Practicing Pivots Activity 1

Why are we here?

  • We have data that’s organized in way that doesn’t facilitate our analysis.

  • We want to reorganize, or reshape, the data so we can do the analysis.

Definition of a tidy data set

In R, it is easiest to work with data that follow five basic rules:

  1. Every variable is stored in its own column.

  2. Every observation is stored in its own row—that is, every row corresponds to a single underlying observation or case.

  3. Each value of a variable is stored in a cell of the table.

  4. Values should not contain units. Rather, units should be specified in the supporting documentation for the data set, often called a codebook.

  5. There should be no extraneous information (footnotes, table titles, etc.) in the table.

Practicing pivots with longitudinal data

Before you get started, load the tidyverse.

Part 1 Child mortality rates

The file under5mortality.csv contains the child mortality rate per 1,000 children born for each country from 1800 to 2015. (Source: https://www.gapminder.org/data/)

Step 1

Load the data stored on GitHub

df <- read_csv("https://raw.githubusercontent.com/ds4stats/r-tutorials/master/tidying-data/data/under5mortality.csv")

Briefly describe why it is not considered to be tidy data and what changes need to be made to tidy it.

Step 2

Use pivot_longer to create a tidy data set with columns country, year and mortality.

# Your code here

Step 3

After you pivot the data frame:

  • Coerce the year column to numeric

  • Remove rows where the mortality rate is NA

# Your code here

Part 2 Tidying crash data

In this exercise you will use pivot_longer, separate_wider_delim, and pivot_wider. See Chapter 11 of the textbook for more on these functions.

The airlines data set contains the raw data behind the article Should Travelers Avoid Flying Airlines That Have Had Crashes in the Past? that appeared on fivethirtyeight.com.

Step 1

Read in the airlines.csv file available here (link). Name the new object airlines.

# Your code here

Understanding the context for data wrangling

  • What is the underlying observation or “case?”

In this example, an underlying observation or “case” is best described as an airline in a specific time frame, so these data are not tidy because each case is not its own row. Additionally, the last six column names contain the time frame (e.g,, 1985 to 1999 as “85_99”), which is a value. In order to tidy this data set we must

  • Step 2: have rows corresponding to airlines in a specific time frame,

  • Step 3: create a years column to specify the time frame,

  • Step 4: and create columns for each type of accident: incidents, fatal_accidents, and fatalities.

Step 2

First, we pivot_longer the last six columns into a common accidents column.

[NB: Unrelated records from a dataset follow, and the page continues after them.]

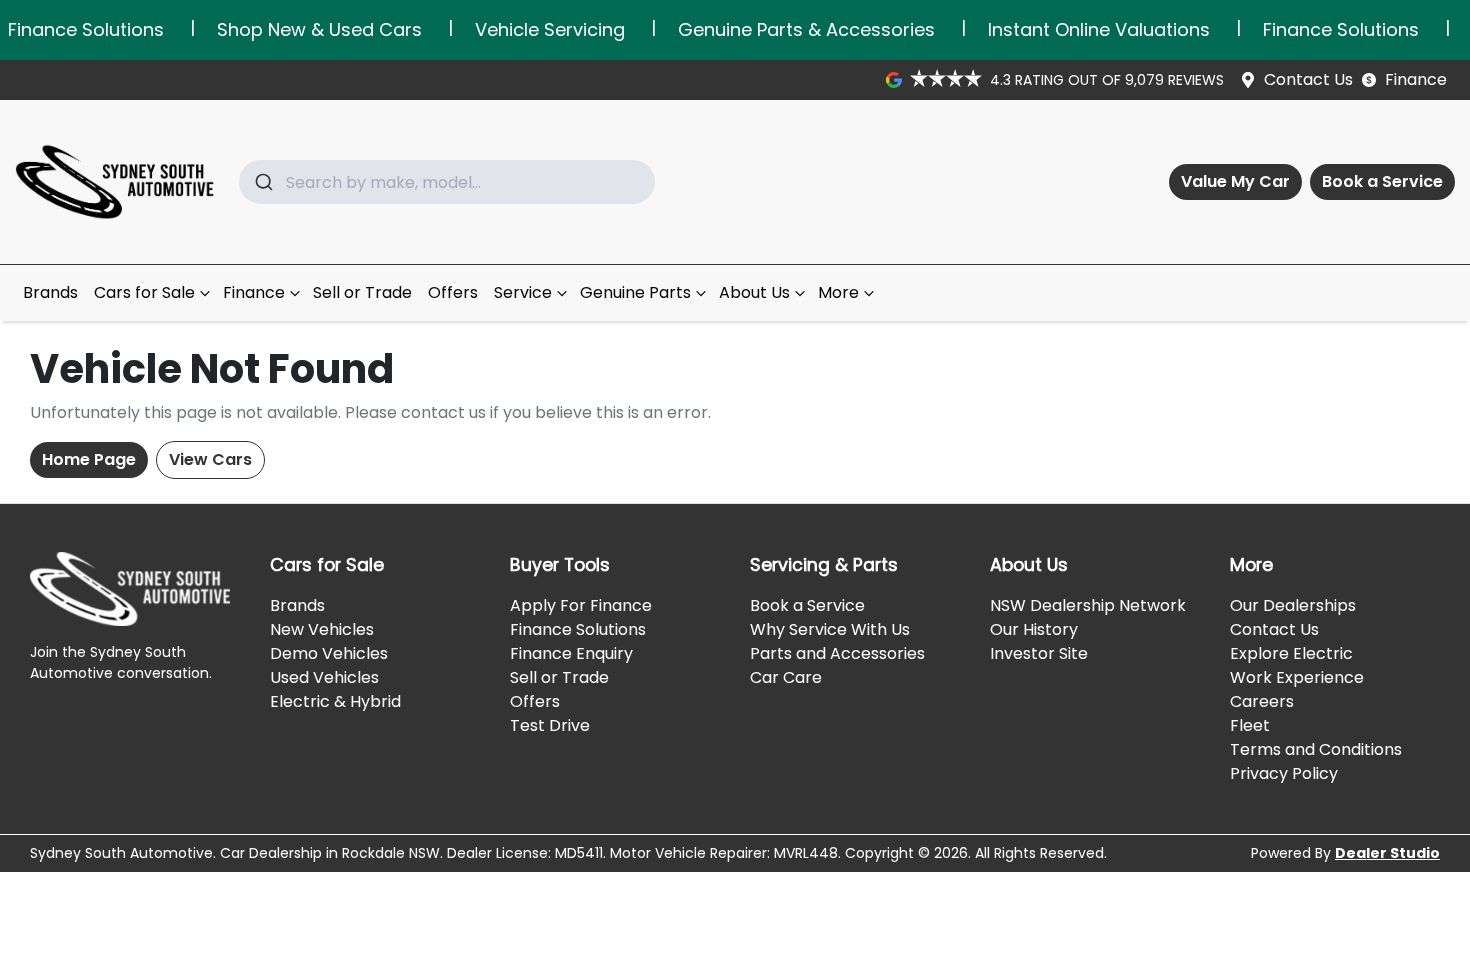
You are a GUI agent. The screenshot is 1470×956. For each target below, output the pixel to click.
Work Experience (1297, 677)
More (838, 292)
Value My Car (1235, 181)
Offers (453, 292)
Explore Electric (1291, 653)
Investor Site (1039, 653)
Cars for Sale (144, 292)
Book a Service (1382, 181)
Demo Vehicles (329, 653)
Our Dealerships (1293, 605)
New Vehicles (322, 629)
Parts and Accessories (837, 653)
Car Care (786, 677)
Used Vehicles (324, 677)
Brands (50, 292)
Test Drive (550, 725)
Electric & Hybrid (335, 701)
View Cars (210, 459)
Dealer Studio (1387, 853)
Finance (1416, 79)
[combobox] (447, 182)
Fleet (1250, 725)
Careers (1262, 701)
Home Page (89, 459)
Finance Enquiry (571, 653)
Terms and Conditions (1316, 749)
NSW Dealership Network (1088, 605)
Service (523, 292)
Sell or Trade (362, 292)
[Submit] (262, 182)
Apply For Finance (581, 605)
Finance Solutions (578, 629)
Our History (1034, 629)
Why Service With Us (830, 629)
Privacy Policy (1284, 773)
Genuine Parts (635, 292)
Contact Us (1308, 79)
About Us (754, 292)
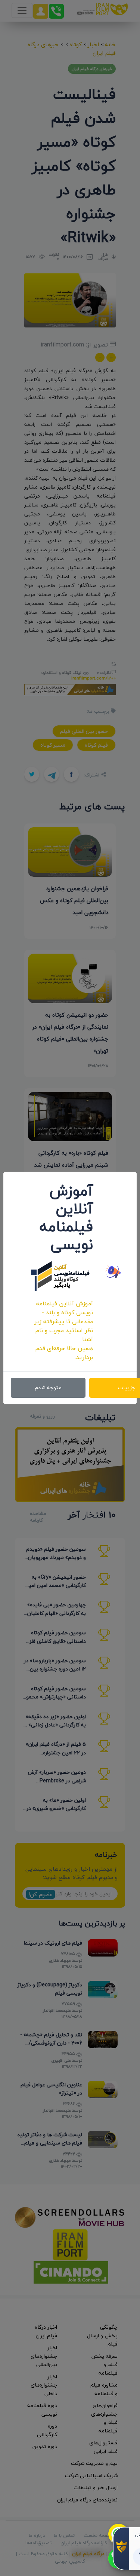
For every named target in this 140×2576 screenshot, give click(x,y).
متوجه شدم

Note: This will allow us to easily create the years column in Step 3.

In our cols = statement, we can use negation (- or !) as a shortcut to tell R to pivot all except the mentioned columns. For this data set, pivoting columns 3:8 is the same as pivoting everything except columns 1 & 2.

Create a new object airlines_longer.

# Your code here

Step 3

Next, using the separate_wider_delim function we separate the values of the new accidents column in the into var (short for variable) and years. We can specify delim = "_" to denote that the underscore is the separator.

  • The separate function separates a character column into multiple columns with a regular expression or numeric locations.

    • Use ?separate_wider_delim to learn more about the function. Also, see Chapter 11 Section 11.3 of IDS Intro

    • Note that you need to add a too_many = "merge" argument in the function because we have two underscores in each cell of the accidents column.

Create a new object called accidents_separate

# Your code here

Step 4

Finally, we need to ensure that each row corresponds to an underlying observation (case). (Don’t worry, this will also make each column a variable!) Currently, there are six rows for each airline: one for each var in each time frame, year. To solve this problem, we need to pivot_wider out the var column so that each variable has its own column.

Create a new object named airlines_wider

# Your code here

The first argument given to pivot_wider should be the data frame via the piping operator, followed by the name-value pair. The names_from is the name of the column whose values will be used as column headings and the values_from is the name of the column whose values will populate the cells of the new columns. In this example, we use var for the names_from argument and populate the cells with the count of accidents.